►
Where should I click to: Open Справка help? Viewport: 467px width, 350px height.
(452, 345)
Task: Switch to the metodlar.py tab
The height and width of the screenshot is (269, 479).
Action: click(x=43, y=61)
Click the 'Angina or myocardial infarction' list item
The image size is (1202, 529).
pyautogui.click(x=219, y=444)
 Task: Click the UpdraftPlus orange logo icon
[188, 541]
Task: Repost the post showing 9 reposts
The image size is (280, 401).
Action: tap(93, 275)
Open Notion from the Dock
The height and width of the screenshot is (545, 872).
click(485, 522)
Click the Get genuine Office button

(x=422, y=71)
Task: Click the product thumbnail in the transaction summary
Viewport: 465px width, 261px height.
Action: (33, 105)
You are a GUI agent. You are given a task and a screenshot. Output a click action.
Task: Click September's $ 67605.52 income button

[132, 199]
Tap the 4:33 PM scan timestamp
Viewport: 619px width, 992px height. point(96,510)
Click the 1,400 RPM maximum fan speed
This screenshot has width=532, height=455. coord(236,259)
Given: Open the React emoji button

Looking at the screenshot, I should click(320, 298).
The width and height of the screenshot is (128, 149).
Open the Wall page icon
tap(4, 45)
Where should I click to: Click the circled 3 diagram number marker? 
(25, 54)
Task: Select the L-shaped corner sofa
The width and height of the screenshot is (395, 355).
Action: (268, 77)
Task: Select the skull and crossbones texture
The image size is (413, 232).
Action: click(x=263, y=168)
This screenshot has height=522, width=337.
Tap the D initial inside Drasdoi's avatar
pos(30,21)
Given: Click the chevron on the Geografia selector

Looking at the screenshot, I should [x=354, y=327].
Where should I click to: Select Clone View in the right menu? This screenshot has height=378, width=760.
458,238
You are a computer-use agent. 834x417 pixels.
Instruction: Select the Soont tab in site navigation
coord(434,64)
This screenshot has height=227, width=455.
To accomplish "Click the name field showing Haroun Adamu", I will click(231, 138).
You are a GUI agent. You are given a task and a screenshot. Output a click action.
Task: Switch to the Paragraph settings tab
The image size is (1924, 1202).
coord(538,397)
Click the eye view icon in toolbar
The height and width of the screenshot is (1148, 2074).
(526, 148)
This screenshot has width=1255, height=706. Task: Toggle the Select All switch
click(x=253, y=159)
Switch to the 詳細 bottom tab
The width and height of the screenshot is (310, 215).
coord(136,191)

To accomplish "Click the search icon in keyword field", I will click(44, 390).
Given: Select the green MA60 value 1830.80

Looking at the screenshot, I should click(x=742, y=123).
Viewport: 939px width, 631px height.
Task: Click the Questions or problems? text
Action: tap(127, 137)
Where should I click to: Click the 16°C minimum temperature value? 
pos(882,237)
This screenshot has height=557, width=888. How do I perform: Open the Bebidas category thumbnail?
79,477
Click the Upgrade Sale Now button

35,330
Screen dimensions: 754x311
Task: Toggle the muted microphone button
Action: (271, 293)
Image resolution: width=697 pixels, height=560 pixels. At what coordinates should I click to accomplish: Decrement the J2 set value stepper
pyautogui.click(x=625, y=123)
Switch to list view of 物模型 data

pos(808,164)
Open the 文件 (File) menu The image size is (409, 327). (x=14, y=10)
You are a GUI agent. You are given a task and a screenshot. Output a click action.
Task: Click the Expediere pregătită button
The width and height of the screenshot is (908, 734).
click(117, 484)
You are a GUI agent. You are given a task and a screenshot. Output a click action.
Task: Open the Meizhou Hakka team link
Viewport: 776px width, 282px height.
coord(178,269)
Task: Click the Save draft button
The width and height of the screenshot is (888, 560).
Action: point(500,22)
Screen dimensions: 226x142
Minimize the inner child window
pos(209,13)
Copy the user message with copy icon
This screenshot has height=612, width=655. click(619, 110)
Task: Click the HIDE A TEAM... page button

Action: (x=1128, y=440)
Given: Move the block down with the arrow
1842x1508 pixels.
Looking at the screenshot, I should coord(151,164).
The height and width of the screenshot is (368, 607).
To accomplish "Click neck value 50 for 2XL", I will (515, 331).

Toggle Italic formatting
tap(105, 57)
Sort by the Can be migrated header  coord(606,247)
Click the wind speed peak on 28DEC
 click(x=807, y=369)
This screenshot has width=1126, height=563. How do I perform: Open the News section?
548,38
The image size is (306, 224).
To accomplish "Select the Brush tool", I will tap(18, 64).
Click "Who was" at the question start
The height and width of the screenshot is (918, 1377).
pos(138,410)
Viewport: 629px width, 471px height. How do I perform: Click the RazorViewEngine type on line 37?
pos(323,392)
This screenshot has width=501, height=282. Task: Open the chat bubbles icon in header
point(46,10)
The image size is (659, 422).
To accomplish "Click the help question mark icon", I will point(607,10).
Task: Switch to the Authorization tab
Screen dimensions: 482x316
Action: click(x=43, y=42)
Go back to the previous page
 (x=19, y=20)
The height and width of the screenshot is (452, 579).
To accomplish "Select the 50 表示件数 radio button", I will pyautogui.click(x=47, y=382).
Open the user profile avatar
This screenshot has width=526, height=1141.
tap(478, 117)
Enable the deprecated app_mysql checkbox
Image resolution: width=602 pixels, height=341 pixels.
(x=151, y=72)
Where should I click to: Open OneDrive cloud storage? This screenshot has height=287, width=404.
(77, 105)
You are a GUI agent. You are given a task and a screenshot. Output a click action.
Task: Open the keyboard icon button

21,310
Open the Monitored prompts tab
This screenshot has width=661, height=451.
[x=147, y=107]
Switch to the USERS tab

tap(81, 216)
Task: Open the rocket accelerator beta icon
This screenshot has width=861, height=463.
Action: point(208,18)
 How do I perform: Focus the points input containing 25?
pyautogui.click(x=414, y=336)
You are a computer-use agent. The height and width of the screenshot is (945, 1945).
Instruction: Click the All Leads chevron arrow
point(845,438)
◄
Starting with the line containing "Task: Open the rocket accelerator beta icon" and going on through the end of the entries, rewrite those lines in full, shifting every coordinate in the answers by adding 19 to it and leaving all other text unchanged.

SOLUTION TO THE PROBLEM:
Task: Open the rocket accelerator beta icon
This screenshot has width=861, height=463.
Action: point(227,37)
 How do I perform: Focus the points input containing 25?
pyautogui.click(x=433, y=355)
You are a computer-use agent. The height and width of the screenshot is (945, 1945).
Instruction: Click the All Leads chevron arrow
point(864,457)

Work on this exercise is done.